» **GIVEN INFORMATION**:
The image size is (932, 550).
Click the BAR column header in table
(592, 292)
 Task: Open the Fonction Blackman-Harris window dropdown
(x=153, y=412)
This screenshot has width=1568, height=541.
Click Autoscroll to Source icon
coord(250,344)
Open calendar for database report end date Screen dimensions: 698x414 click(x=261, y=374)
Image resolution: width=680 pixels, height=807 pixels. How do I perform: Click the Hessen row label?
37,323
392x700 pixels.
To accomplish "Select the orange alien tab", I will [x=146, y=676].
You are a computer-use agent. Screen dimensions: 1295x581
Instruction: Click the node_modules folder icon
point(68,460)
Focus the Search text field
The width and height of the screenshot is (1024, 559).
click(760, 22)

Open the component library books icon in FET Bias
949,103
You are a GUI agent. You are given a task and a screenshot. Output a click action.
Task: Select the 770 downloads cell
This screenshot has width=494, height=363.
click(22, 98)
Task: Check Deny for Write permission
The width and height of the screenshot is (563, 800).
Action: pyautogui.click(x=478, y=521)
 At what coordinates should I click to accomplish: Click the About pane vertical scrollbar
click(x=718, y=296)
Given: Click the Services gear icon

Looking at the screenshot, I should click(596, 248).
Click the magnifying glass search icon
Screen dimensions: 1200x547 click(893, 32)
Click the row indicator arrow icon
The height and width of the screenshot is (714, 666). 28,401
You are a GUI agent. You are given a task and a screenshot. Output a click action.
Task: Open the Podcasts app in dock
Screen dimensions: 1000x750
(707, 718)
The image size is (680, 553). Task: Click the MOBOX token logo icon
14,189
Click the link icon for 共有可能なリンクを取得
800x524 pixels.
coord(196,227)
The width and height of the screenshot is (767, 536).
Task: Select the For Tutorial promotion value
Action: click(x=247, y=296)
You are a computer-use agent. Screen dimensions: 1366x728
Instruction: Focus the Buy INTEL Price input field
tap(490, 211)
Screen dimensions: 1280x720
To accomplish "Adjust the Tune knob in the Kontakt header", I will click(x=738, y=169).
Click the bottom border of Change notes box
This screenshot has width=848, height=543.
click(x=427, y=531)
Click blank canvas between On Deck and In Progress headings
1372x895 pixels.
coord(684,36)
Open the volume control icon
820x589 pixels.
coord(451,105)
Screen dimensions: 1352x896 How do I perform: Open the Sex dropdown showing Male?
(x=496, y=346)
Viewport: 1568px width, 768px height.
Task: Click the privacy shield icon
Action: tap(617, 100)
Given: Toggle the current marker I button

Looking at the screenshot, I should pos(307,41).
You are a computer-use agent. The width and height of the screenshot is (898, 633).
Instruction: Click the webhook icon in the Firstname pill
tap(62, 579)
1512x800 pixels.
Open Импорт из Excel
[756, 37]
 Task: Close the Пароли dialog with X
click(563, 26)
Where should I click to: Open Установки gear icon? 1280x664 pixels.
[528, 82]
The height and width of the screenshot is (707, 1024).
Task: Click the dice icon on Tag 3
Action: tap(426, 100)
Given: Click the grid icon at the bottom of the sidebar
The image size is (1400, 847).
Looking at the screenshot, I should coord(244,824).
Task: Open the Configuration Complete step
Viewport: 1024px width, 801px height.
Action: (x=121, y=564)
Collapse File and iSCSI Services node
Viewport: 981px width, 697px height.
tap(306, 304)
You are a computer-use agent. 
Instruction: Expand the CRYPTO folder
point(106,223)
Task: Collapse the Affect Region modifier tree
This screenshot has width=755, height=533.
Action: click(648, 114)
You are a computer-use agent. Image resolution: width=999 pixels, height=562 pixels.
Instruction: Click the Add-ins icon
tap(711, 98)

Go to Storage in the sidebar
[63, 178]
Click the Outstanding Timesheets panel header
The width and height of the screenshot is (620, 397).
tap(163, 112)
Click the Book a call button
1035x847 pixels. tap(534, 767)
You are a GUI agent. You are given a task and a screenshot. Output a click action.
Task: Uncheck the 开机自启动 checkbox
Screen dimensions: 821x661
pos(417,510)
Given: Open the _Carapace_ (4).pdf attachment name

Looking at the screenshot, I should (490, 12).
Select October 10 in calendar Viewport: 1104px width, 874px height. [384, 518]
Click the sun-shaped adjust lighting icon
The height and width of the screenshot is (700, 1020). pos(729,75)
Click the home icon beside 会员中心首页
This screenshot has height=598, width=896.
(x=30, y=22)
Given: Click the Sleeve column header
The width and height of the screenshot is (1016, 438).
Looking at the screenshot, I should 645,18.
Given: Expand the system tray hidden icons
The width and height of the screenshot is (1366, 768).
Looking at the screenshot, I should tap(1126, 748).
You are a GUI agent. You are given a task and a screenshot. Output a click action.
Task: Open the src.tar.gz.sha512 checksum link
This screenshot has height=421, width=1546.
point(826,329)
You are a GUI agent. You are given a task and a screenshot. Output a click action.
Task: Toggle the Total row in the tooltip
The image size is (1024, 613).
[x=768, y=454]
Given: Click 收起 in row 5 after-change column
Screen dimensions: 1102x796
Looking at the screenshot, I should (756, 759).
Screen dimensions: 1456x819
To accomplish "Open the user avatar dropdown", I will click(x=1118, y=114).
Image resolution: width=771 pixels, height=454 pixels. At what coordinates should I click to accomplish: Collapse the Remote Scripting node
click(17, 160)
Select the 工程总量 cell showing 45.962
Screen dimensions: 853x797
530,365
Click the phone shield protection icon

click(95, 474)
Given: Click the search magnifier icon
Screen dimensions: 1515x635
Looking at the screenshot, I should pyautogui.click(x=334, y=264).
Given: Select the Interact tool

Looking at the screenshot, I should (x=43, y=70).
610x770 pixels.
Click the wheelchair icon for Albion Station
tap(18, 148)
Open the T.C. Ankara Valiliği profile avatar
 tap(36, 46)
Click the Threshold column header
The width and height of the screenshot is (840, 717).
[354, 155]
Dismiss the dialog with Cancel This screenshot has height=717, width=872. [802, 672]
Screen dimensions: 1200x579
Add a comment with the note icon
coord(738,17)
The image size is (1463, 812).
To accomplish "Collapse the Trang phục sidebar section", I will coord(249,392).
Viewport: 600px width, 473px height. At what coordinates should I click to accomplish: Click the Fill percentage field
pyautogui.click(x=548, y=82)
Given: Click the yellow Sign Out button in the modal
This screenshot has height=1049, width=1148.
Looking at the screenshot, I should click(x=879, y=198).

» **INSTRUCTIONS TO FOLLOW**: Reproduce the data above in full. Leave nothing out.

» **WORKED SOLUTION**:
The image size is (932, 550).
Click the BAR column header in table
(592, 292)
 Task: Open the Fonction Blackman-Harris window dropdown
(x=153, y=412)
This screenshot has width=1568, height=541.
Click Autoscroll to Source icon
coord(250,344)
Open calendar for database report end date Screen dimensions: 698x414 click(x=261, y=374)
Image resolution: width=680 pixels, height=807 pixels. How do I perform: Click the Hessen row label?
37,323
392x700 pixels.
To accomplish "Select the orange alien tab", I will [x=146, y=676].
You are a computer-use agent. Screen dimensions: 1295x581
Instruction: Click the node_modules folder icon
point(68,460)
Focus the Search text field
The width and height of the screenshot is (1024, 559).
click(760, 22)

Open the component library books icon in FET Bias
949,103
You are a GUI agent. You are given a task and a screenshot. Output a click action.
Task: Select the 770 downloads cell
This screenshot has width=494, height=363.
click(22, 98)
Task: Check Deny for Write permission
The width and height of the screenshot is (563, 800).
Action: pyautogui.click(x=478, y=521)
 At what coordinates should I click to accomplish: Click the About pane vertical scrollbar
click(x=718, y=296)
Given: Click the Services gear icon

Looking at the screenshot, I should click(596, 248).
Click the magnifying glass search icon
Screen dimensions: 1200x547 click(893, 32)
Click the row indicator arrow icon
The height and width of the screenshot is (714, 666). 28,401
You are a GUI agent. You are given a task and a screenshot. Output a click action.
Task: Open the Podcasts app in dock
Screen dimensions: 1000x750
(707, 718)
The image size is (680, 553). Task: Click the MOBOX token logo icon
14,189
Click the link icon for 共有可能なリンクを取得
800x524 pixels.
coord(196,227)
The width and height of the screenshot is (767, 536).
Task: Select the For Tutorial promotion value
Action: click(x=247, y=296)
You are a computer-use agent. Screen dimensions: 1366x728
Instruction: Focus the Buy INTEL Price input field
tap(490, 211)
Screen dimensions: 1280x720
To accomplish "Adjust the Tune knob in the Kontakt header", I will click(x=738, y=169).
Click the bottom border of Change notes box
This screenshot has width=848, height=543.
click(x=427, y=531)
Click blank canvas between On Deck and In Progress headings
1372x895 pixels.
coord(684,36)
Open the volume control icon
820x589 pixels.
coord(451,105)
Screen dimensions: 1352x896 How do I perform: Open the Sex dropdown showing Male?
(x=496, y=346)
Viewport: 1568px width, 768px height.
Task: Click the privacy shield icon
Action: tap(617, 100)
Given: Toggle the current marker I button

Looking at the screenshot, I should pos(307,41).
You are a computer-use agent. The width and height of the screenshot is (898, 633).
Instruction: Click the webhook icon in the Firstname pill
tap(62, 579)
1512x800 pixels.
Open Импорт из Excel
[756, 37]
 Task: Close the Пароли dialog with X
click(563, 26)
Where should I click to: Open Установки gear icon? 1280x664 pixels.
[528, 82]
The height and width of the screenshot is (707, 1024).
Task: Click the dice icon on Tag 3
Action: tap(426, 100)
Given: Click the grid icon at the bottom of the sidebar
The image size is (1400, 847).
Looking at the screenshot, I should coord(244,824).
Task: Open the Configuration Complete step
Viewport: 1024px width, 801px height.
Action: (x=121, y=564)
Collapse File and iSCSI Services node
Viewport: 981px width, 697px height.
tap(306, 304)
You are a computer-use agent. 
Instruction: Expand the CRYPTO folder
point(106,223)
Task: Collapse the Affect Region modifier tree
This screenshot has width=755, height=533.
Action: click(648, 114)
You are a computer-use agent. Image resolution: width=999 pixels, height=562 pixels.
Instruction: Click the Add-ins icon
tap(711, 98)

Go to Storage in the sidebar
[63, 178]
Click the Outstanding Timesheets panel header
The width and height of the screenshot is (620, 397).
tap(163, 112)
Click the Book a call button
1035x847 pixels. tap(534, 767)
You are a GUI agent. You are given a task and a screenshot. Output a click action.
Task: Uncheck the 开机自启动 checkbox
Screen dimensions: 821x661
pos(417,510)
Given: Open the _Carapace_ (4).pdf attachment name

Looking at the screenshot, I should (490, 12).
Select October 10 in calendar Viewport: 1104px width, 874px height. [384, 518]
Click the sun-shaped adjust lighting icon
The height and width of the screenshot is (700, 1020). pos(729,75)
Click the home icon beside 会员中心首页
This screenshot has height=598, width=896.
(x=30, y=22)
Given: Click the Sleeve column header
The width and height of the screenshot is (1016, 438).
Looking at the screenshot, I should 645,18.
Given: Expand the system tray hidden icons
The width and height of the screenshot is (1366, 768).
Looking at the screenshot, I should tap(1126, 748).
You are a GUI agent. You are given a task and a screenshot. Output a click action.
Task: Open the src.tar.gz.sha512 checksum link
This screenshot has height=421, width=1546.
point(826,329)
You are a GUI agent. You are given a task and a screenshot. Output a click action.
Task: Toggle the Total row in the tooltip
The image size is (1024, 613).
[x=768, y=454]
Given: Click 收起 in row 5 after-change column
Screen dimensions: 1102x796
Looking at the screenshot, I should (756, 759).
Screen dimensions: 1456x819
To accomplish "Open the user avatar dropdown", I will click(x=1118, y=114).
Image resolution: width=771 pixels, height=454 pixels. At what coordinates should I click to accomplish: Collapse the Remote Scripting node
click(17, 160)
Select the 工程总量 cell showing 45.962
Screen dimensions: 853x797
530,365
Click the phone shield protection icon

click(95, 474)
Given: Click the search magnifier icon
Screen dimensions: 1515x635
Looking at the screenshot, I should pyautogui.click(x=334, y=264).
Given: Select the Interact tool

Looking at the screenshot, I should (x=43, y=70).
610x770 pixels.
Click the wheelchair icon for Albion Station
tap(18, 148)
Open the T.C. Ankara Valiliği profile avatar
 tap(36, 46)
Click the Threshold column header
The width and height of the screenshot is (840, 717).
[354, 155]
Dismiss the dialog with Cancel This screenshot has height=717, width=872. [802, 672]
Screen dimensions: 1200x579
Add a comment with the note icon
coord(738,17)
The image size is (1463, 812).
To accomplish "Collapse the Trang phục sidebar section", I will coord(249,392).
Viewport: 600px width, 473px height. At what coordinates should I click to accomplish: Click the Fill percentage field
pyautogui.click(x=548, y=82)
Given: Click the yellow Sign Out button in the modal
This screenshot has height=1049, width=1148.
Looking at the screenshot, I should click(x=879, y=198).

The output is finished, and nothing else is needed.